§ Directives:
**a)** Please answer these from the checkpoint article:
(i) Which SQL Server version was the troubleshot instance running?
(ii) How much memory does the system have?
(iii) Which two trace flags can be enabled to track checkpoints?
**b)** Carry on writing the checkpoint article, picking up after its final sentence.

==== Excerpt provided

By: Aaron Bertrand | Updated: 2020-02-17 | Comments (1) | Related: > Extended Events
Problem
I was recently troubleshooting a SQL Server 2016 instance with long checkpoints, which surfaced as FlushCache entries in the error log. Basically, this tells you that checkpoint operations were taking longer than the target recovery time, which can happen for a variety of reasons. More background in this archived post.
While SQL Server 2016 should have been using indirect checkpoints, this instance
was actually upgraded from an earlier version, so all of the databases were still
set to use automatic checkpoints (evidenced by sys.databases
having
target_recovery_time_in_seconds = 0
). For a detailed background on
why indirect checkpoints are better, see
this Microsoft post or
this prior tip. And while you may be quick to blame I/O, the older method can
be much slower – even on the fastest disk systems – if you have a lot
of memory, have many busy databases processing a lot of checkpoints, or both. For
background, this system has
XtremIO, but with 3TB of memory and hundreds of very active databases, this
is not a great combination for checkpoint performance.
I wanted to fix this scenario, but before just turning on indirect checkpoints on all 300+ databases on the instance, I wanted to check some metrics. For example, how often were checkpoints happening, and how long were they taking? This way, I could compare any single database before and after the change, and I could monitor the instance using all of my other tools while I flip the setting on for each database incrementally.
Solution
One way you can track checkpoints is to enable trace flag 3502 or 3504, depending on your version. But, aside from being undocumented (at least per this official list), these really blow up the event log, and worked against my purpose of reducing noise there. This would be particularly noisy if most checkpoints were not exceeding target recovery time, because they normally complete silently and without issue every few minutes or even seconds.

========
==== Recorded data

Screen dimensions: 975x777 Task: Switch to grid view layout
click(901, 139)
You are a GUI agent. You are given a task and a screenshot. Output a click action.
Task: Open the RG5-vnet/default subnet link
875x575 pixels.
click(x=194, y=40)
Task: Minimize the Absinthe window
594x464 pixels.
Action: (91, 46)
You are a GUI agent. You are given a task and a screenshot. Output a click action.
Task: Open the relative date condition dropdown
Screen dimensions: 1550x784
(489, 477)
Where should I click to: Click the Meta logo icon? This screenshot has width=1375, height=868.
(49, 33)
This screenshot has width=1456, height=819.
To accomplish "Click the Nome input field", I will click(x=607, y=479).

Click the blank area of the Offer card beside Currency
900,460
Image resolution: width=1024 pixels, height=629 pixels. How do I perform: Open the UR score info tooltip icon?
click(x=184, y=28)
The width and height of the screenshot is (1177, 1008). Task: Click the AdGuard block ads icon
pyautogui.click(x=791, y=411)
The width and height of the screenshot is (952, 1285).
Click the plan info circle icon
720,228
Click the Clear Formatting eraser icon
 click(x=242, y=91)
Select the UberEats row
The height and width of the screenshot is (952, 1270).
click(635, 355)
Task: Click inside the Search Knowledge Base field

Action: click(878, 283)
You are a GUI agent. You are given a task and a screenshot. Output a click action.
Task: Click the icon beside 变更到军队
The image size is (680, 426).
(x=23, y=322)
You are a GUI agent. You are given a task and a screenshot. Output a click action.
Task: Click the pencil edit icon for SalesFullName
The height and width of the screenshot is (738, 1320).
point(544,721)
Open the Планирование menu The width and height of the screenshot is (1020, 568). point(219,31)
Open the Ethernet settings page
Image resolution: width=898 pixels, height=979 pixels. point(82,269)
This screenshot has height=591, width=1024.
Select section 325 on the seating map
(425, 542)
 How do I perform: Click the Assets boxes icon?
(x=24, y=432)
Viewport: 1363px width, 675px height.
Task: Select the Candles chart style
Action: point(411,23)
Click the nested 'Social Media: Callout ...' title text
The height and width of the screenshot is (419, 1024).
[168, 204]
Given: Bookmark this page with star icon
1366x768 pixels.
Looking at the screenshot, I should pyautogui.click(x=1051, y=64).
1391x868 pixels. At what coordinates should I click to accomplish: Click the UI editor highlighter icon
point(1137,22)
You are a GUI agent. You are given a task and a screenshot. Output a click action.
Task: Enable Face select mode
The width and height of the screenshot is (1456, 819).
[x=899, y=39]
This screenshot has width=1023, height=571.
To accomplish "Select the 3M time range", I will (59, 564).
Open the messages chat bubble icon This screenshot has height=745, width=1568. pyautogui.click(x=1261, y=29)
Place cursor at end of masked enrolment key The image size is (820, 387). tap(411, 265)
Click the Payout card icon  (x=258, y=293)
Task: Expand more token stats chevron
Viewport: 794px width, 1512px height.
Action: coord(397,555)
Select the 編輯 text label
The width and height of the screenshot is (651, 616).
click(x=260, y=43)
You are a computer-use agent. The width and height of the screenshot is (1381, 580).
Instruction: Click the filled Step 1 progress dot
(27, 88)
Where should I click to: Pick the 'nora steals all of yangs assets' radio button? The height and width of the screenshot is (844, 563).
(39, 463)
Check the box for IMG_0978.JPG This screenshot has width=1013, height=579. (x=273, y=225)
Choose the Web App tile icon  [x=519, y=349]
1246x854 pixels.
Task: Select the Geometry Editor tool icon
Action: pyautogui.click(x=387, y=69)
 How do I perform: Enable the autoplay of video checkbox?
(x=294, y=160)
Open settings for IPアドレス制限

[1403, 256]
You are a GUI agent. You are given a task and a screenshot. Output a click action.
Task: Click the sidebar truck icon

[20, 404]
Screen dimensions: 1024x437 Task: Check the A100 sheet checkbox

========

§ Task-by-task outputs:
**a)**
(i) SQL Server 2016
(ii) 3TB
(iii) 3502 or 3504

**b)**
Also, there is something to be said for output being readable and parseable. A FlushCache message appears in the error log like this:
FlushCache: cleaned up 394031 bufs with 282252 writes in 65544 ms (avoided 21 new dirty bufs) for db 19:0
average writes per second: 4306.30 writes/sec
average throughput: 46.96 MB/sec, I/O saturation: 53644, context switches 101117
last target outstanding: 639360, avgWriteLatency 1
Or it may appear like this:
DirtyPageMgr::ForceCatchupOrFlushCache: cleaned up 166 dirty pages in 4 ms for db 19
In either case, that’s an annoying blob of text to parse, after having to clumsily extract the info from the error log in the first place. All just to determine which database was affected, and how badly.
Extended Events to the Rescue
Extended Events have two checkpoint-related events you can monitor, checkpoint_begin
and checkpoint_end
. Sadly, the latter has no duration
action, and while there is an action called sqlos.task_time
, this apparently
doesn’t correlate with clock time in any meaningful way. This means that in
order to determine how long a single checkpoint operation ran, you have to track
both the begin and end events, and correlate them after the fact. For this I can
use
causality tracking (even though it would be highly unlikely to get events out
of sequence).
I created the following Extended Events session to track checkpoints as they happen, for just a few databases at a time (starting with the ones that appeared most frequently in the error log):
CREATE EVENT SESSION CheckpointTracking ON SERVER
ADD EVENT sqlserver.checkpoint_begin
(
WHERE
( sqlserver.database_id = 19 -- dbA
OR sqlserver.database_id = 128 -- dbB
OR sqlserver.database_id = 274 -- dbC
)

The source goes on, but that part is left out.